Matt Singerman wrote:
Wow, that came out looking all messed up, let me try sending that again:
Hmmm... That is definitely part of it, yeah. But there is something
else going on here.
So I tried changing the chain policy to ACCEPT and to just block all
traffic using an iptables rule. When I implement the rules as
follows, things work:
Chain FORWARD (policy ACCEPT)
target prot opt source destination ACCEPT
tcp -- x.y.z.116 x.y.z.120 tcp dpt:ssh
flags:FIN,SYN,RST,ACK/SYN
DROP tcp -- anywhere anywhere tcp dpt:ssh
flags:FIN,SYN,RST,ACK/SYN
As you can see, that is just blocking all traffic from anywhere to
anywhere on port 22 after allowing traffic from x.y.z.116 to x.y.z.120
through. (x.y.z.116 and x.y.z.120 are both on the same subnet, but
120 is behind the firewall and 116 is not.) x.y.z.116 can SSH in to
x.y.z.120, but nothing else can.
If I try to change it so that it isn't just blocking traffic on port
22, but rather all traffic:
Chain FORWARD (policy ACCEPT)
target prot opt source destination ACCEPT
tcp -- x.y.z.116 x.y.z.120 tcp dpt:ssh
flags:FIN,SYN,RST,ACK/SYN
DROP tcp -- anywhere anywhere
No SSH connections can get through at all, even from host x.y.z.116.
Any ideas what could be causing this odd behavior?
Nothing odd here.
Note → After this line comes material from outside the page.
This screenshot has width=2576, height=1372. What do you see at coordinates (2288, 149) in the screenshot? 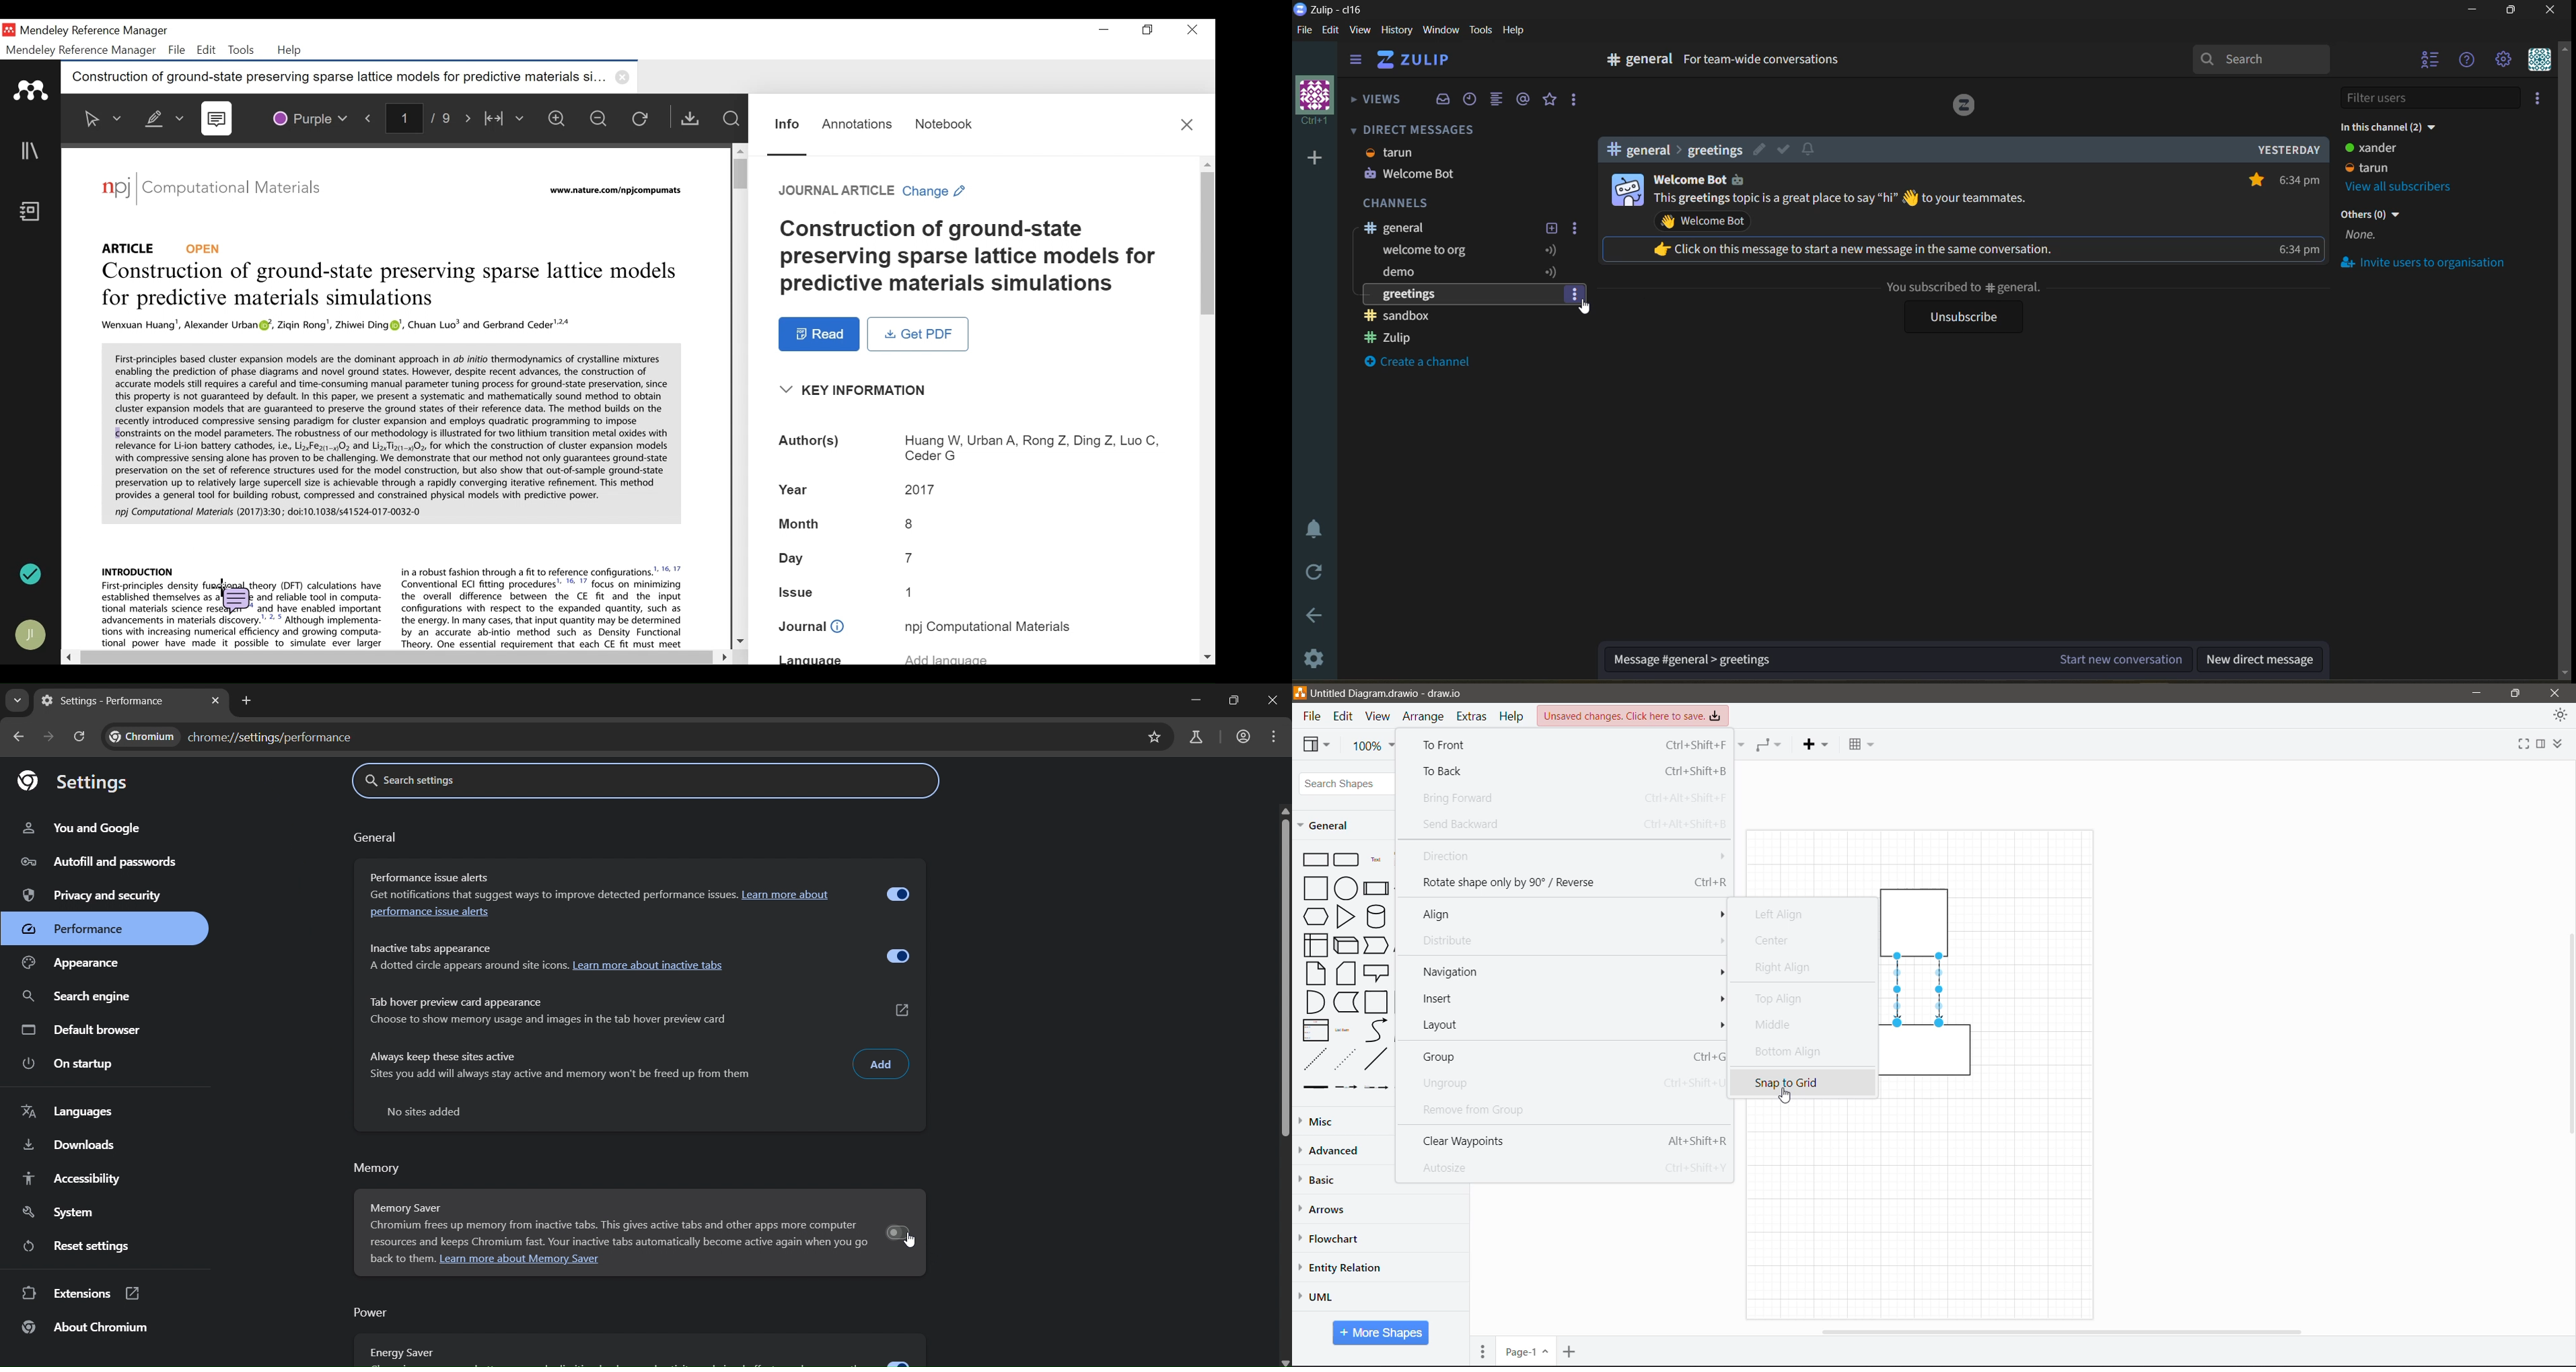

First you allow all all syns from .116 to .120. You
dorp all other syns. You allow all other traffic, which includes all
non-syn traffic. In the second scenario you aloow the syns, but frop all
non syn traffic. So the syn gets through, but the syn-ack from the ssh
server gets dropped.
What you should be doing is this:
# let through all traffic from established connections
-A FORWARD -m state --state ESTABLISHED,RELATED -j ACCEPT
# let through the connection request
-A FORWARD -p tcp --dport 22 -s x.y.z.116 -d x.y.z.130 -j ACCEPT
# log and drop all other traffic
-A FORWARD -j LOG
-A FORWARD -j DROP
For further information, read the howtos at the www.netfilter.org site.